▶ WORK TO BE COMPLETED
Please reproduce the stretch of the listing from the line containing "Go to the Surgeons menu item" through the line containing "This screenshot has width=1461, height=766.", keeping the wording unchanged.

▶ RECORD EXCERPTS
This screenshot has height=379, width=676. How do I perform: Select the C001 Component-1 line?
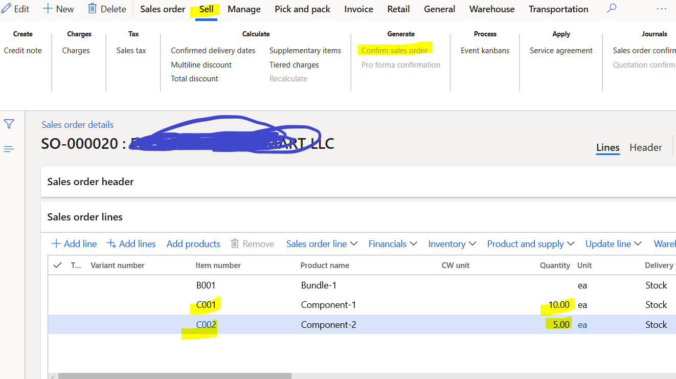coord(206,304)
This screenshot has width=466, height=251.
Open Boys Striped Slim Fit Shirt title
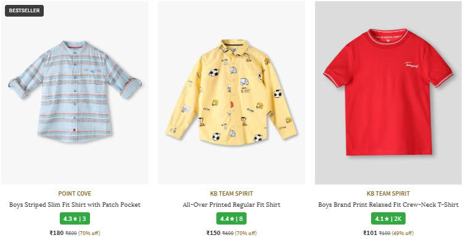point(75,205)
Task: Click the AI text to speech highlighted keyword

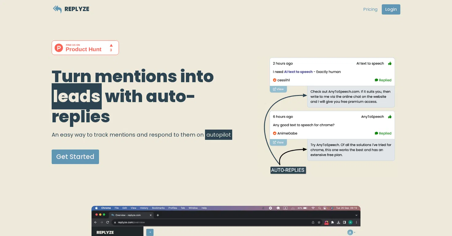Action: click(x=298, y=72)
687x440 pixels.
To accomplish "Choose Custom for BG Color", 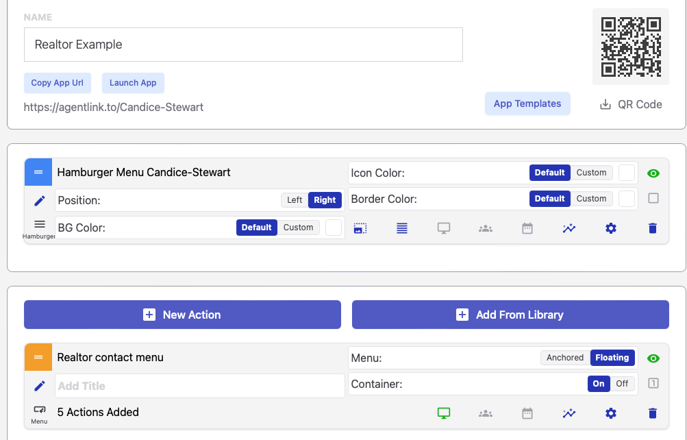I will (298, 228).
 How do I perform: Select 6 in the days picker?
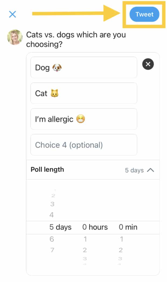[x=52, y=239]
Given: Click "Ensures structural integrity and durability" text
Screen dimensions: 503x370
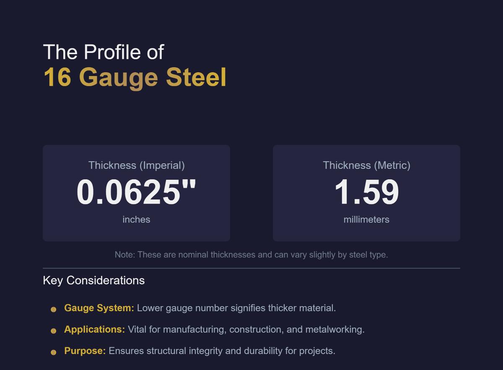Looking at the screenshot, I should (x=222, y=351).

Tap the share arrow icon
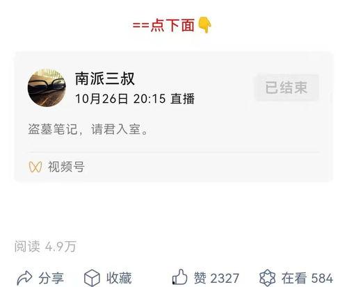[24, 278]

--

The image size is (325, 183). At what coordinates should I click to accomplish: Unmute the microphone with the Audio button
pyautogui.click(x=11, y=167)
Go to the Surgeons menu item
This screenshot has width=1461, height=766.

▶ RESULT OF THIS TASK
Go to the Surgeons menu item
This screenshot has width=1461, height=766.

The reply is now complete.